Trail Work and Archeology
On November 15, 2018, 120 students from Mount Elden Middle School APEX program went to the Arizona Trail on Forest Road 303 near Walnut Canyon for a day of trail work and exploration.
With a group this large we need to break them up into much smaller groups to rotate through a variety of activities. Lessons with teachers, trail work with Arizona Trail volunteer and Forest Service partners, and exploration with Seeds of Stewardship Staff.
For our SOS educational rotation we visited an area with a small archeological ruin and pot sherds. The students were able to see how close these artifacts were to the trail and how hard these treasures can be to spot. Then nearby we viewed a spot where someone had done significant damage to the forest driving “donuts” very near the archeological site.
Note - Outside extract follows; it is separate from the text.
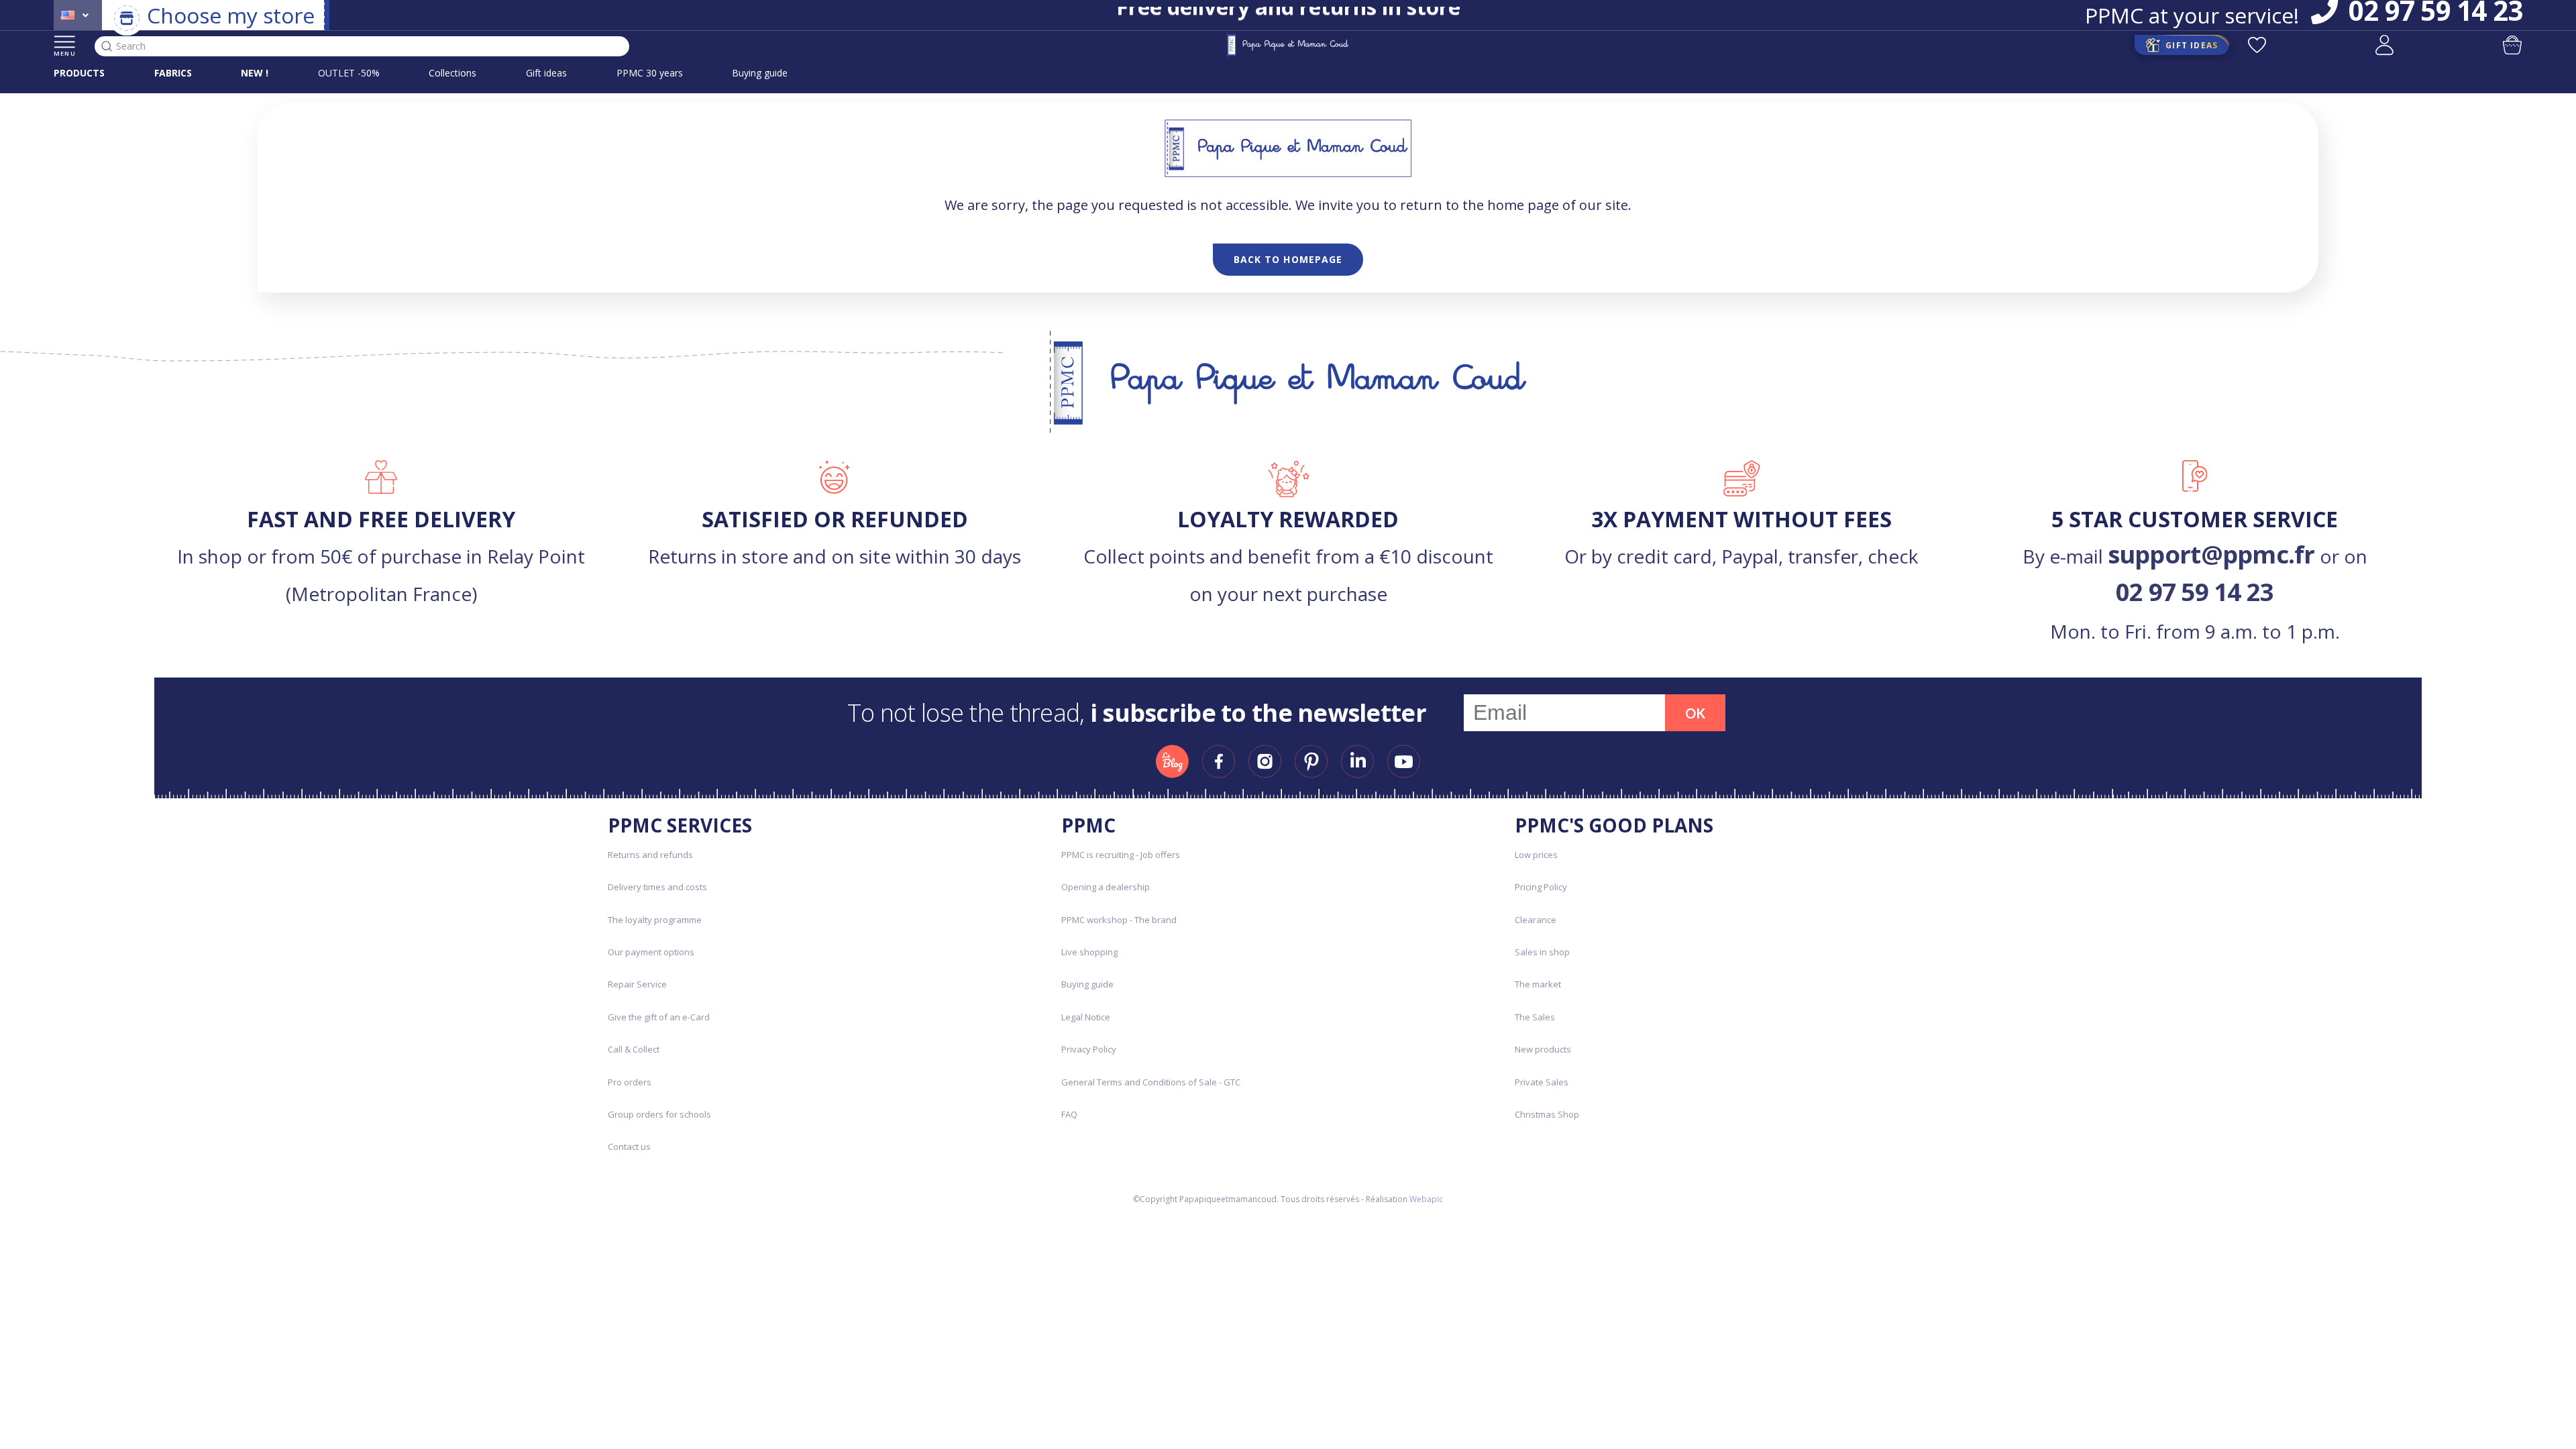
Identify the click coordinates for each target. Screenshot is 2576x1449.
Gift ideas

All the talking about good stewardship in the world can’t make the same impact as seeing first hand how someone’s carelessness has left deep scars on the earth and narrowly missed a precious historical resource.
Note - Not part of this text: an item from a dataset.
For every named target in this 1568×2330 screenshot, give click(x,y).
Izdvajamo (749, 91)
At the site of the vehicle damage was an huge area covered in cryptobiotic soil. We were able to talk about the importance of this organism to forest health and the length of time it takes for it to grow. But the most fun was watching the dry, black , uninteresting soil spring to life in green, red, and brown, mossy spirals when given a few drops of water. This fascinating and resilient symbiotic collection of life forms can go 6 months in dormancy and dry and reactivate instantly with water.
Meanwhile, our trailworking friends were busily smoothly tread and sculpting some beautiful drains.
A lovely day with great weather and at the end, after the tools were returned and the cookies consumed all 120 students made it safely back to the bus. No better outcome than that. This is what education looks like.